------ Provided text ------

When the opportunity to compete for the "Top Chocolate Chef" arrived with the prize being a seat as an official judge for the Junior League of Toledo's first "Chocolate Soiree", I knew I had to make a run for it.
I spent a few days intermittently contemplating my options. After scanning a few cookbooks for chocolate confections, I decided to try my hand at Champagne Truffles. My recipe comes from the James Beard Foundation Book Award winner, "Savor the Moment: Entertaining Without Reservations" from the Junior League of Boca Raton. It was a Junior League contest, and I figured this might be a good fit.
After several botched batches I learned that in making truffles:
1) temperature counts
2) don't second guess a call for "semi-sweet" chocolate - ever
3) fine champagne makes great truffles
Here's the recipe and the adjustments I made:
6 oz. semi-sweet chocolate, chopped
1/4 c (1/2 stick butter, chopped
3 tbs. heavy cream
1 egg yolk beaten
3 tbs champagne
1/4 c. unsweetened baking cocoa mixed with 1/2 tsp. cinnamon
Combine chocolate, butter and heavy cream in a medium saucepan. Cook over low heat until the chocolate melts, stirring constantly (I found that a double boiler is a better choice for better control of the heat). Stir a small amount of the hot chocolate mixture into the egg yolk; stir the egg yolk mixture into the hot mixture. Cook over medium heat for 2 minutes longer, stirring constantly.

------

● **Exercise**:
Recast the paragraph of the champagne truffle text that begins "Combine chocolate, butter and heavy cream" as a numbered list of steps that keeps its main facts.

------ Data listing ------

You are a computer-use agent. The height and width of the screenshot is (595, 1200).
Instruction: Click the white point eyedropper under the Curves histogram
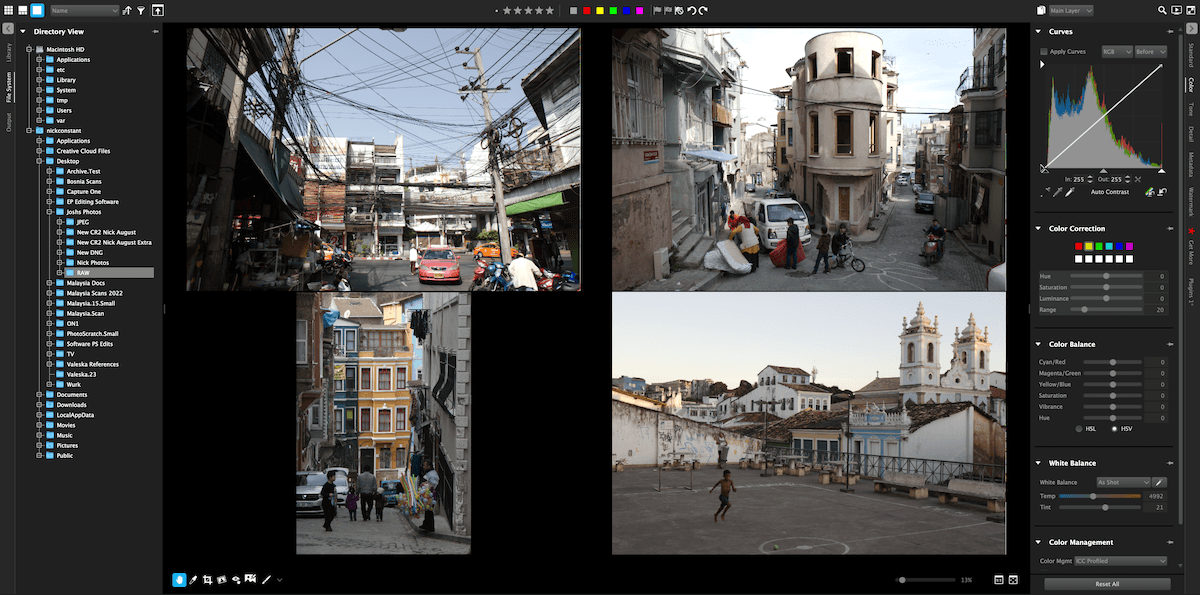[x=1069, y=191]
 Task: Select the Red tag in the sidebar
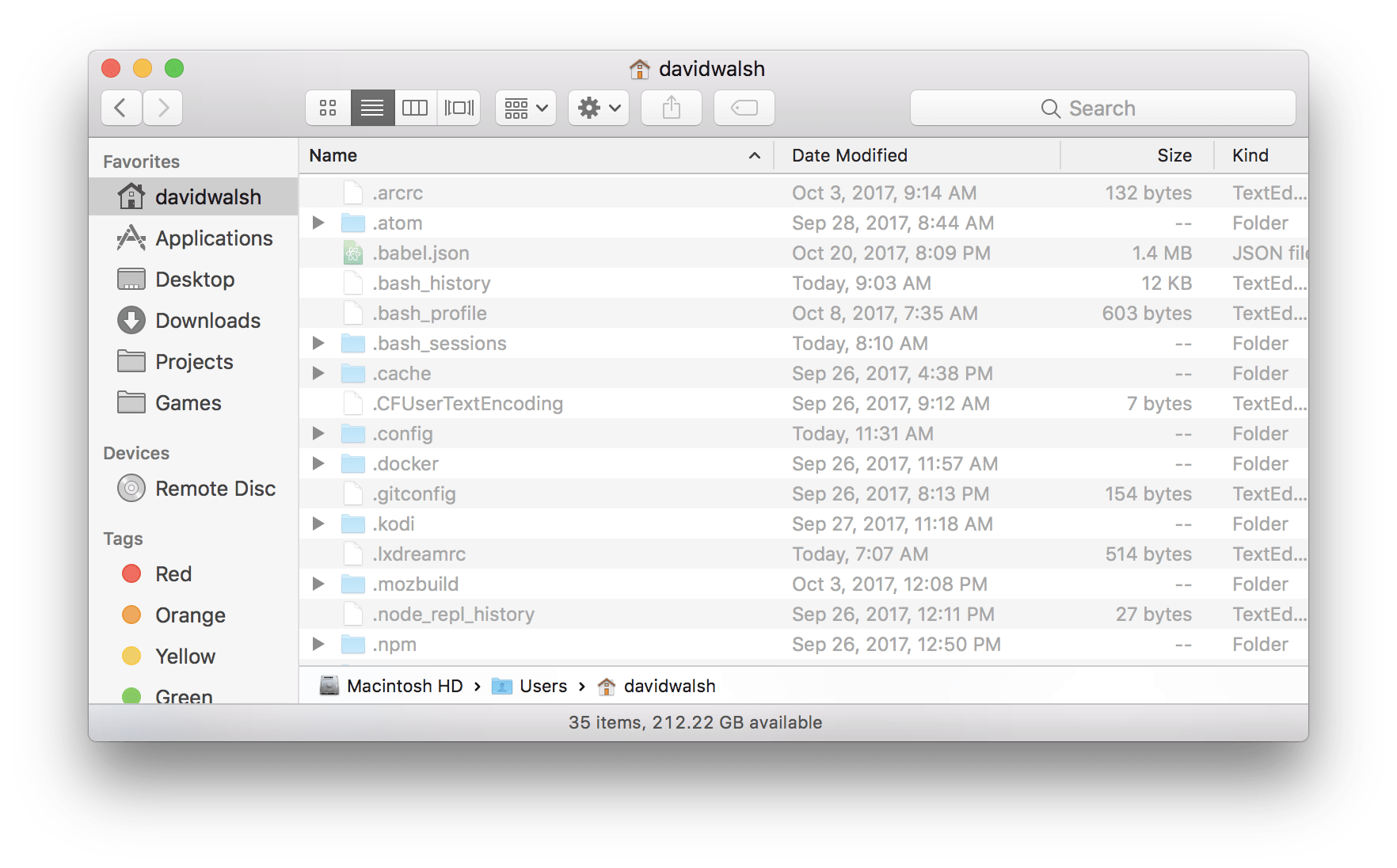pos(173,573)
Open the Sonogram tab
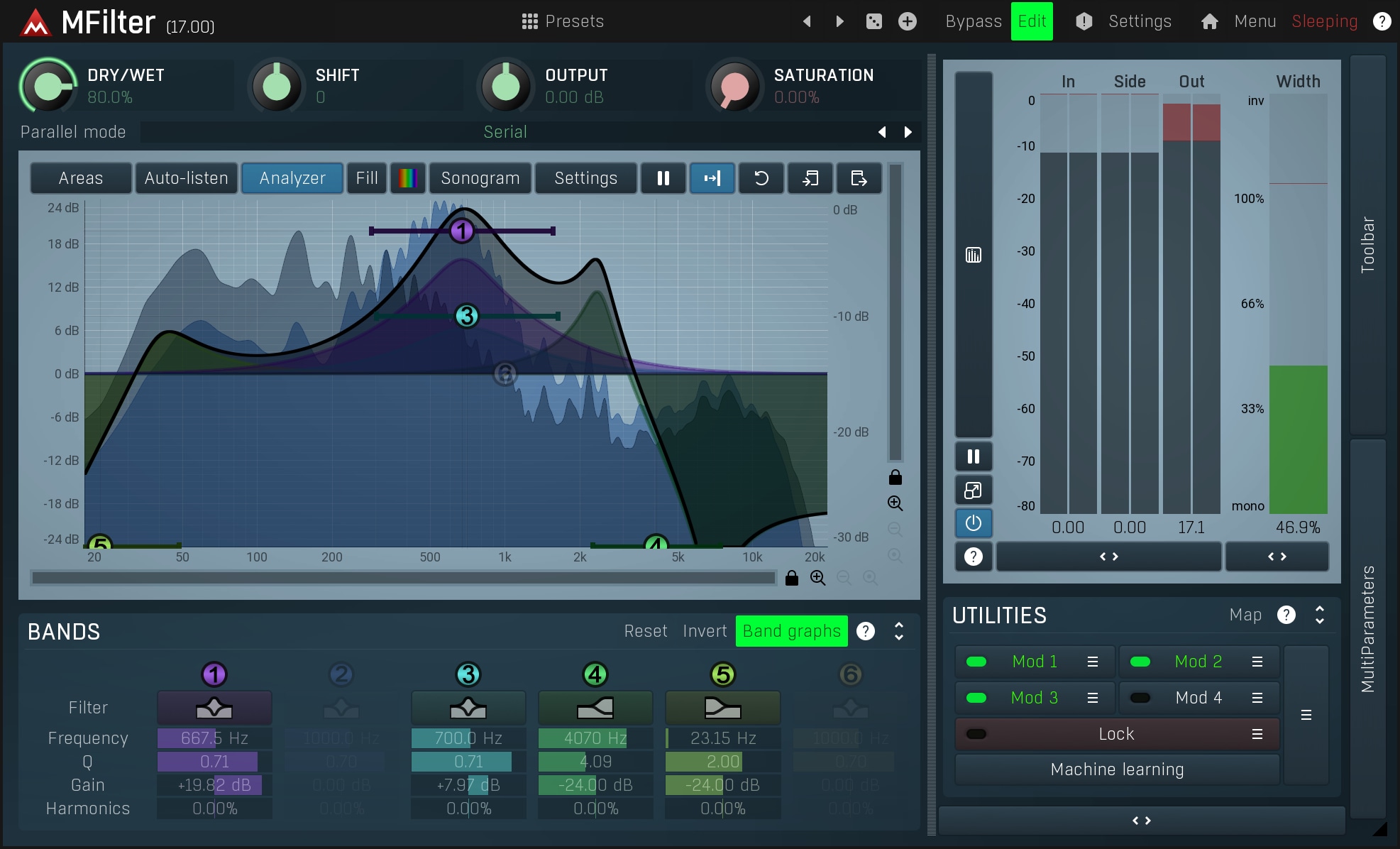This screenshot has height=849, width=1400. click(480, 178)
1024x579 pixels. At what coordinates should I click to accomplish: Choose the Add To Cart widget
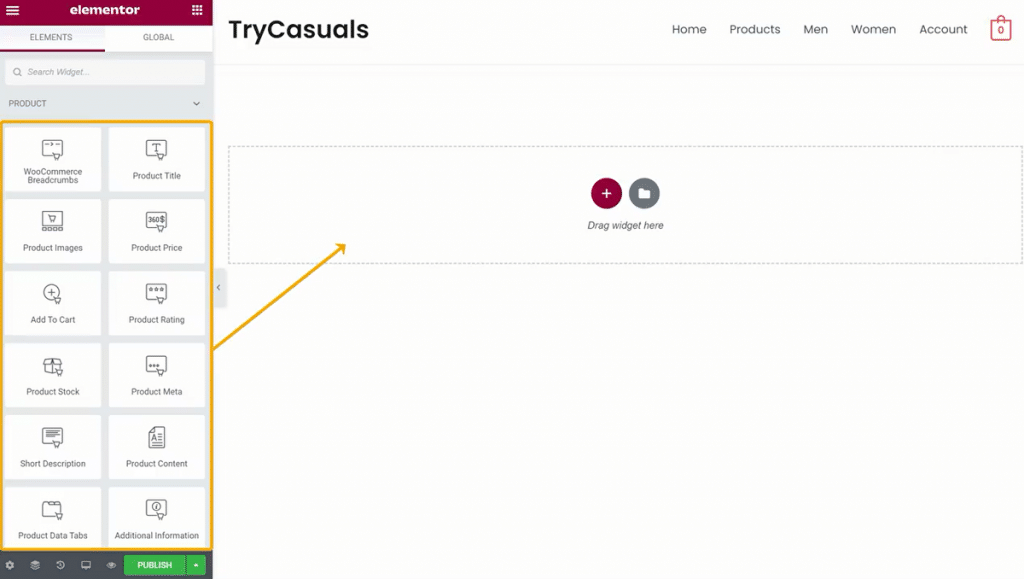pos(53,303)
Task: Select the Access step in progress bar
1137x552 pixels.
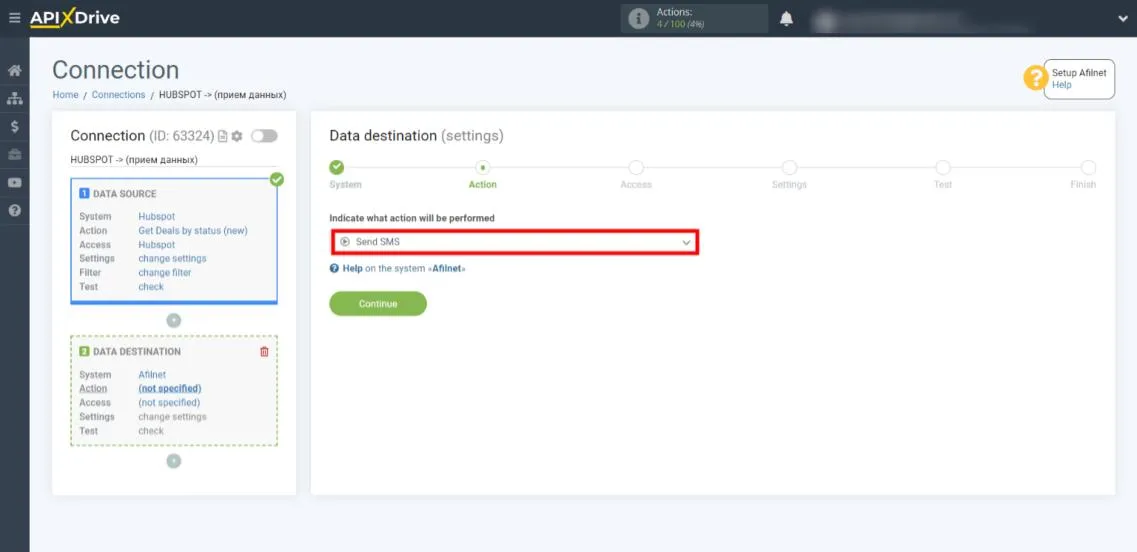Action: pyautogui.click(x=636, y=167)

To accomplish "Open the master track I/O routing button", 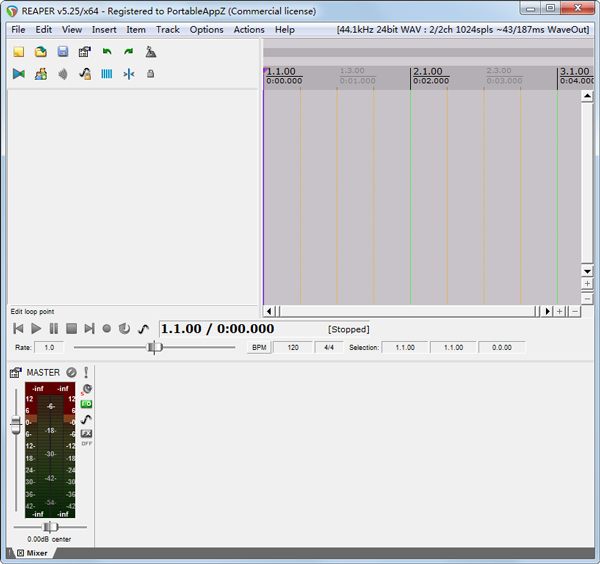I will pyautogui.click(x=87, y=404).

------

● **Full answer**:
1. Combine the chocolate, butter and heavy cream in a medium saucepan.
2. Cook over low heat, stirring constantly, until the chocolate melts. A double boiler gives better control of the heat.
3. Stir a small amount of the hot chocolate mixture into the egg yolk, then stir the egg yolk mixture into the hot mixture.
4. Cook over medium heat for 2 minutes longer, stirring constantly.